> INSTRUCTION: Recast the material from the line with "Image resolution: width=928" to the line with "This screenshot has width=592, height=475." as a two-column CSV with columns instruction and answer. Give one row for each thing to be done, with its wording and its answer each in a single quoted field and line breaks replaced by spaces.

-- START OF THE DATA --

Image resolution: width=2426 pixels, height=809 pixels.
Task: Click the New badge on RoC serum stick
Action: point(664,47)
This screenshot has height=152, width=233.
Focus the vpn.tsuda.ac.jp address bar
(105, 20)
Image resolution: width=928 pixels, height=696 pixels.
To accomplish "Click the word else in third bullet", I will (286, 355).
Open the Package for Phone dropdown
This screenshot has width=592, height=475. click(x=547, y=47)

-- END OF THE DATA --
-- START OF THE DATA --

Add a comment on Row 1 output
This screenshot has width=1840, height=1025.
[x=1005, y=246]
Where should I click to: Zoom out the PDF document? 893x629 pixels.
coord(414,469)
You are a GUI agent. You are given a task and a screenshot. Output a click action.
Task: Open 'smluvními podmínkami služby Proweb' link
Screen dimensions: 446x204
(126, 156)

-- END OF THE DATA --

> EXERCISE RESPONSE:
instruction,answer
"Image resolution: width=928 pixels, height=696 pixels. To accomplish ""Click the word else in third bullet"",","I will (286, 355)."
"Open the Package for Phone dropdown","This screenshot has width=592, height=475. click(x=547, y=47)"